WORK TO COMPLETE :: From the entries below, copy out verbatim the lines running from the line containing "The height and width of the screenshot is (879, 1372)." through the line containing "(x=593, y=393)", both included, and nothing else.
+++
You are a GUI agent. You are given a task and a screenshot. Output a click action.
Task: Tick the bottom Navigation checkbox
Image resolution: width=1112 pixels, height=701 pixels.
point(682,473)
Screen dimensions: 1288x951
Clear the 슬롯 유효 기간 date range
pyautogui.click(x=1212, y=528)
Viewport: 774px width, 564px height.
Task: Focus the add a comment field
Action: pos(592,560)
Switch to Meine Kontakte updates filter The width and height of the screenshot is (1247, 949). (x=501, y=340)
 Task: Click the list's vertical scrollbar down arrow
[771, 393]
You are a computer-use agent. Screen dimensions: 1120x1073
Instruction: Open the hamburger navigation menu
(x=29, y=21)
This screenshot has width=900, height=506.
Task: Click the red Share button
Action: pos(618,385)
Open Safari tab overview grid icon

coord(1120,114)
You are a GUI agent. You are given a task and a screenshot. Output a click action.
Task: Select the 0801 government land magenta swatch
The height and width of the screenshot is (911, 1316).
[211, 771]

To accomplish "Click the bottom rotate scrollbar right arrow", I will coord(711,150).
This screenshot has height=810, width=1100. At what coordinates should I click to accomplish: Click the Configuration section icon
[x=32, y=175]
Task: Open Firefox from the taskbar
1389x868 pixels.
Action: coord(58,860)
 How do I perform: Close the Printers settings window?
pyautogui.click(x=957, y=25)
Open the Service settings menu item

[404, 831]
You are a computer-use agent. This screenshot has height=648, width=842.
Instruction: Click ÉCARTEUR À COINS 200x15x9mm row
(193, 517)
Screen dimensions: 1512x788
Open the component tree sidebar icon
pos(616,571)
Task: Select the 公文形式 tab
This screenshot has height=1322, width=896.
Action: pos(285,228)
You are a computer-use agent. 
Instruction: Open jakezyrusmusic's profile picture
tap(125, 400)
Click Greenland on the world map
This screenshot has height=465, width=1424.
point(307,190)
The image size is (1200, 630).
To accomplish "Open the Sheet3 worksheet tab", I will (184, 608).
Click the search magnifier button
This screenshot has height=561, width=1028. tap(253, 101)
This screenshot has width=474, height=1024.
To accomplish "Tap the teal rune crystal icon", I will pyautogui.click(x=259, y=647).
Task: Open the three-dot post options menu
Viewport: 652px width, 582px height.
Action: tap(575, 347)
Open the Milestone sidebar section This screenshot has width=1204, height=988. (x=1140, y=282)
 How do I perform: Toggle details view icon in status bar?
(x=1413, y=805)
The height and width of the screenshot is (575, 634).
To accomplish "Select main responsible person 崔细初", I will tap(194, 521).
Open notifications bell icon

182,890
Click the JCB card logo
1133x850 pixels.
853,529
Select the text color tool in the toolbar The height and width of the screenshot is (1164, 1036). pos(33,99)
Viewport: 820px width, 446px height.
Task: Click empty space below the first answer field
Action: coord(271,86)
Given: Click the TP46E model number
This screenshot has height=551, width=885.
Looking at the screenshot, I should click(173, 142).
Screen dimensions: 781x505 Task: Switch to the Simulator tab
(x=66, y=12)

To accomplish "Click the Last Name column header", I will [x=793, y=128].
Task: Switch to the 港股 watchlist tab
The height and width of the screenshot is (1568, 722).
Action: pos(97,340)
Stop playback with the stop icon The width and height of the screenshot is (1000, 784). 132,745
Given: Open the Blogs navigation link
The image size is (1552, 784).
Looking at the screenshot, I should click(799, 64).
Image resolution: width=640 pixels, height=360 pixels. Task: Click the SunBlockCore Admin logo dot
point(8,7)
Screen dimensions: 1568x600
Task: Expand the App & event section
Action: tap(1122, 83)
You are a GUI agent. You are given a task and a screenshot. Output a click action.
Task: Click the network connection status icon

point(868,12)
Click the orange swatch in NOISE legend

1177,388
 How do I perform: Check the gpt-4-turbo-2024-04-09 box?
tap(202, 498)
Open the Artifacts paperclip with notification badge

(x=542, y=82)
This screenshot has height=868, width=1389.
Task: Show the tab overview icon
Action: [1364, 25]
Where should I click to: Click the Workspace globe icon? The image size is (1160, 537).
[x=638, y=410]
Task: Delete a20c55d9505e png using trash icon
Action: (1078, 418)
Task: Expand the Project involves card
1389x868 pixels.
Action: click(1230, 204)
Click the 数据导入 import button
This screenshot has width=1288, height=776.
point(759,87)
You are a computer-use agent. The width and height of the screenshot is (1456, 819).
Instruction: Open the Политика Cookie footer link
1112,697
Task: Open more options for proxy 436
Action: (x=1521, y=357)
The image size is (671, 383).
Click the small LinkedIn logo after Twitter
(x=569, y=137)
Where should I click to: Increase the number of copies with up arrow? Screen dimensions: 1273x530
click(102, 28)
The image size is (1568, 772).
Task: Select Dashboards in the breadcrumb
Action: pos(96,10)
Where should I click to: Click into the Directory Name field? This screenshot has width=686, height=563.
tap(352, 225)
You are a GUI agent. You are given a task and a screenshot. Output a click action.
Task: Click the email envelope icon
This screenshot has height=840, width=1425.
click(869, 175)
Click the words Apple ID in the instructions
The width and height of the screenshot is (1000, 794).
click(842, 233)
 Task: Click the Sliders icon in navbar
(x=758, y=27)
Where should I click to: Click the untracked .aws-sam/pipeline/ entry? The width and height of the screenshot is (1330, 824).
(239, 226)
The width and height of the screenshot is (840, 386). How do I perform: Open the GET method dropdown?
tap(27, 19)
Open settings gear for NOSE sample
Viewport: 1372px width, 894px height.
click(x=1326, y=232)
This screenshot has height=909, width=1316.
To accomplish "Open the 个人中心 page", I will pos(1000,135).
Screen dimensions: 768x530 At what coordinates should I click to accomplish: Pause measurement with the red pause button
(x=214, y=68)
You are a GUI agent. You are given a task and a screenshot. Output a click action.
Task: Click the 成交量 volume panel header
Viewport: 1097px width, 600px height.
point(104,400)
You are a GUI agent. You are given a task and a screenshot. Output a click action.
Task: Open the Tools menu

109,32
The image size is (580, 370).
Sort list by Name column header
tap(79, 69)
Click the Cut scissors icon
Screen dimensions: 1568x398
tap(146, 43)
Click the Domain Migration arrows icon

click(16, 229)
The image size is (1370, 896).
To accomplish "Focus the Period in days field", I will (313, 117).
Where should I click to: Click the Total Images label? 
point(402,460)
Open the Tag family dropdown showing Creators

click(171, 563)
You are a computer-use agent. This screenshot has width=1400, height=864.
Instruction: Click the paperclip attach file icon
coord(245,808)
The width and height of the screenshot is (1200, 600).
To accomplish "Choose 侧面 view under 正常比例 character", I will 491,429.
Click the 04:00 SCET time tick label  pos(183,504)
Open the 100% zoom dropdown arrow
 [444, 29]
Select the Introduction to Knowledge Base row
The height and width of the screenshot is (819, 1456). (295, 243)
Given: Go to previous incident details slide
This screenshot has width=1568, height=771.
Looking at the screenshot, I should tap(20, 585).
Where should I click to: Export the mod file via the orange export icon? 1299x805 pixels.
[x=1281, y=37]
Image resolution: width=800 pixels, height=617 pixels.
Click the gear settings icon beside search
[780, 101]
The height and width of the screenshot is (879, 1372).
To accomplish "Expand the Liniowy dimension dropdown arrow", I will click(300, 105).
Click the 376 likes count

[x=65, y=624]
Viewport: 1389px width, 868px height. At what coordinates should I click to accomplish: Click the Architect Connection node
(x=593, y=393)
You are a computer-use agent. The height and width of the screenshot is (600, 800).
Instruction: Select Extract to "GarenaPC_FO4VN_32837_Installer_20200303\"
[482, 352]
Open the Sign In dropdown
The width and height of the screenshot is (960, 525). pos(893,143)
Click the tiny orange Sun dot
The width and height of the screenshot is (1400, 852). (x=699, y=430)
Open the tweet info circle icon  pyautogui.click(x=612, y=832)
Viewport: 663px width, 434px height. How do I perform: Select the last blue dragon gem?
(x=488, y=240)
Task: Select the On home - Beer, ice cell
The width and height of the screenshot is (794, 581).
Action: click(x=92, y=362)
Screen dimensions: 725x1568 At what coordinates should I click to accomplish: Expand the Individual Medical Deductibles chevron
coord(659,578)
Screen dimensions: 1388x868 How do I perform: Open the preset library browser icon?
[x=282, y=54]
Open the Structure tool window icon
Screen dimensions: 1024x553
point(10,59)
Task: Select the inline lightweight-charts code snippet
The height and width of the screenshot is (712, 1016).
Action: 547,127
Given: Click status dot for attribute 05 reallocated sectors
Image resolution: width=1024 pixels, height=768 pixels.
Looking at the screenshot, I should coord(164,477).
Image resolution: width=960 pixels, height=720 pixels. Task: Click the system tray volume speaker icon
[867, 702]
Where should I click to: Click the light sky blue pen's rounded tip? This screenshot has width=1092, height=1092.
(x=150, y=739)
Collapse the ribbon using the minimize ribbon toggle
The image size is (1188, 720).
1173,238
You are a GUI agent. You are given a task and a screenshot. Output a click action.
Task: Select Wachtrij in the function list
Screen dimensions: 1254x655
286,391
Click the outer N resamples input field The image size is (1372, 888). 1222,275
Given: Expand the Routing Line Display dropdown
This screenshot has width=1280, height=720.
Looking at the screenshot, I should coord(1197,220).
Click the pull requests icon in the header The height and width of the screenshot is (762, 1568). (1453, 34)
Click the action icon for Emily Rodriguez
+++
RESULT OF THE TASK ::
The height and width of the screenshot is (879, 1372).
To accomplish "Expand the Liniowy dimension dropdown arrow", I will click(300, 105).
Click the 376 likes count

[x=65, y=624]
Viewport: 1389px width, 868px height. At what coordinates should I click to accomplish: Click the Architect Connection node
(x=593, y=393)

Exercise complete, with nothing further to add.